[TxMt] CJK-Input.tmplugin
Niels Kobschätzki
n.kobschaetzki at googlemail.com
Fri Nov 10 19:06:11 UTC 2006
On Nov 10, 2006, at 7:21 PM, Hans-Joerg Bibiko wrote:
>>>
>>> I have released tmplugin that supports CJK input.
>>> http://hetima.com/textmate/index-e.html
>>>
>>> It detects input mode correctly. No action to activate required.
>>> I have tested only Japanese. But it will works with other
>>> language that uses Input Method as well.
>>>
>>> Screenshot is here.
>>> http://www.flickr.com/photos/hetima/293699370/
>>
>> That's really cool :)
>> Thanks a lot
>>
>
> Indeed, yes it is very cool. !!!!!
>
> But, I already wrote Hetima about a bug. I was not able to type
> Chinese. If I switched to Pinyin CJKinput automatically switched to
> Japanese Hiragana.
>
> BUT...
> Now I'm home and I tried it at my Mac at home. Here I started with
> Pinyin and it worked!!? Then I wrote some German and switched to
> Japanese Hiragana, but then CJKinput keeps Pinyin.
>
> Can anyone verify the same behavior?
>
> In other words, CJKinput allows "only" one input method and
> remembers it per session.
>
> That would be ok for I guess 80% of all cases, but I often write
> Japanese, Chinese, and other languages within one document.
You should be able to switch back to Chinese - at least it works for
Korean input (I'm using HNC romaja) when I switch with the keyboard
shortcut to switch between input methods.
Actually it remembers in the beginning the last used input method.
Here's an example:
Let's say you quit the program using Kotoeri.

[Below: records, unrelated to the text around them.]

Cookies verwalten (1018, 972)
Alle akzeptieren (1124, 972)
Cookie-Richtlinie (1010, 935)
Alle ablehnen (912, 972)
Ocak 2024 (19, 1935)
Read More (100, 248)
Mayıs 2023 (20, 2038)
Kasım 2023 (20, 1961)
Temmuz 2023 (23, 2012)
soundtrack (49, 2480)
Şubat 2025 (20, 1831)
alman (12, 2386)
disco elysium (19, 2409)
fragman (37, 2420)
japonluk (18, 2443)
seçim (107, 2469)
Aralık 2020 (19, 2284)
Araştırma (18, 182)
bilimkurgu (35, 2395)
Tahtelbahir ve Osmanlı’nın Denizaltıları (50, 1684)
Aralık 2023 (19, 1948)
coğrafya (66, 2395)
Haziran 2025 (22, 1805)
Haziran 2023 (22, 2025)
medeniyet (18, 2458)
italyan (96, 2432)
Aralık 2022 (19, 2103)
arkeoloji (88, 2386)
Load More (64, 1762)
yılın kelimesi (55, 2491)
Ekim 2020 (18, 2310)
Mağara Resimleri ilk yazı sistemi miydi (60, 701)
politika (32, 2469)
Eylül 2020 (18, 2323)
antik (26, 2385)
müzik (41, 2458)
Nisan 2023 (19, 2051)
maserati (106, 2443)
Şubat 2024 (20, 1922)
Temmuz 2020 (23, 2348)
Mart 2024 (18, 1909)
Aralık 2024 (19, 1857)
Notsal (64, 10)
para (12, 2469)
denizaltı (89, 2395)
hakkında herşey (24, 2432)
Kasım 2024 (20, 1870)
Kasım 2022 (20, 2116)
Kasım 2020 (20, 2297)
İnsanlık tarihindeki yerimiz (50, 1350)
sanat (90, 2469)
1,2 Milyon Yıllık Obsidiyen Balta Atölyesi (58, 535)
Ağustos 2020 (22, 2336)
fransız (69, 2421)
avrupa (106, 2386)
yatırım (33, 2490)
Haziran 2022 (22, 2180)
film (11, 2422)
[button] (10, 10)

The next time you open TextMate and switch to Japanese you will be
able to do a direct input. Now you switch to Chinese, when you do the
input it switches back to the last used language in the input window
(which was Japanese[1]), now you can switch to the wished language.
Next time you'll do the input, it remembers the last used language -
normal behaviour in Mac OS X.
[1] and that's unfortunately quite a normal behaviour in Mac OS X-
apps -- I fight with it all the time when I try to translate korean
stuff via Korean -> Japanese -> English through web-dictionaries and
JEdict or the other way around which works quite good because Korean
and Japanese are so similar. The applications remember by itself what
the last used language in it was and it seems that for "input" the
plugin counts as an extra app and not as TextMate.